Нина повесила рюкзак на плечо. Тувия сказал: «Но, Нина, мы хотим тебе помочь… оба хотим. Разреши нам тебе помочь». А она в слезах топнула ногой: «И не ищите меня, слышите? Только посмейте меня искать! – Она повернулась уходить, но остановилась. – Передай от меня привет своему сыночку, – сказала она Тувии. – Твой сын – самый хороший человек из всех, кого я встретила в жизни». На секунду в ее лице засияло что-то детское. Трогательно-чистое. Иногда, когда мое сердце добреет к ней – а у меня порой случаются подобные минуты, человек ведь не из камня сделан, – мне удается напомнить себе, что и наивность оказалась среди тех вещей, которые у нее украли в столь раннем возрасте. «И скажи ему, что это вовсе не из-за него, – сказала она. – Скажи ему, что женщины будут сильно, без памяти его любить.
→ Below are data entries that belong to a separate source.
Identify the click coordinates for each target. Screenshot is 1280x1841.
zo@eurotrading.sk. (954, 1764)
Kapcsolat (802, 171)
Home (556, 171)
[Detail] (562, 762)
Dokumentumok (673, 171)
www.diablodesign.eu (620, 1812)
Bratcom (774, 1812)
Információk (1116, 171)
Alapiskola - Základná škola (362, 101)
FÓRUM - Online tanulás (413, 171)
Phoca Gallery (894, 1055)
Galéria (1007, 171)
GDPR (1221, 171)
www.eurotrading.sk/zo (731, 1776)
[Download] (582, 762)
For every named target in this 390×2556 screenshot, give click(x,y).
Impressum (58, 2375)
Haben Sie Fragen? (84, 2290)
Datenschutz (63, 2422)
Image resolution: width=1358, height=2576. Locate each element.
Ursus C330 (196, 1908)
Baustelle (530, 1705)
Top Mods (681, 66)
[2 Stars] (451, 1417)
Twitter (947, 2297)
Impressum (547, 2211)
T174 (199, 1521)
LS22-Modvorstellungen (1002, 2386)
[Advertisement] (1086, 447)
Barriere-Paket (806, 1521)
И что меня он позабудет. Передашь ему, верно?»
И исчезла.
Я снова перебегаю вперед. Пишу ночью и днем. Мы летим послезавтра утром, и до того я с этого стула не встану. Вот еще одно воспоминание, которое, как мне кажется, относится к делу: через много лет после брачной ночи Веры с Тувией (Тувия еще с нами, самый прекрасный дедушка в мире) мы с бабушкой Верой чистим овощи для запеканки у нее в кухне. Время послеобеденное, лучшие часы в кибуце и в кухне. Низкое солнышко пропускает свои золотистые лучи сквозь банки маринованных огурцов, головок лука и баклажанов, что выставлены на подоконник. На столешнице стоит ведро пеканов, которые мы с Верой утром насобирали. Большой Верин магнитофон проигрывает «Besame Mucho» и всякие другие слезливые радости. У нас с ней – минута единения и великой близости. И вдруг она внезапно говорит: «Когда я выходила за твоего дедушку, за Тувию, после Милоша прошло уже двенадцать лет. Я двенадцать лет провела одна. Ни один мужчина пальцем меня не тронул! Ноготком! И я хотела его, Тувию, а как иначе? Но больше всего мне хотелось быть с Тувией, чтобы позаботиться о твоем папе, о Рафи, для меня это было – как это говорят сионисты? – свершением. Но я и боялась постели как огня. До смерти боялась, что будет, и как я узнаю, все ли как надо, и вернется ли ко мне желание вообще. А Тувия не уступал, он ведь был еще сокол, ему всего-то было пятьдесят четыре, да если по правде, так он и сегодня хоть куда, притом, что я уже давно готова эту лавочку закрыть». – «Бабушка! – поперхнулась я. Мне было всего пятнадцать. Да что с этими взрослыми в нашей семье? Никакого желания сберечь святую простоту детей? – Зачем ты мне все это рассказываешь?»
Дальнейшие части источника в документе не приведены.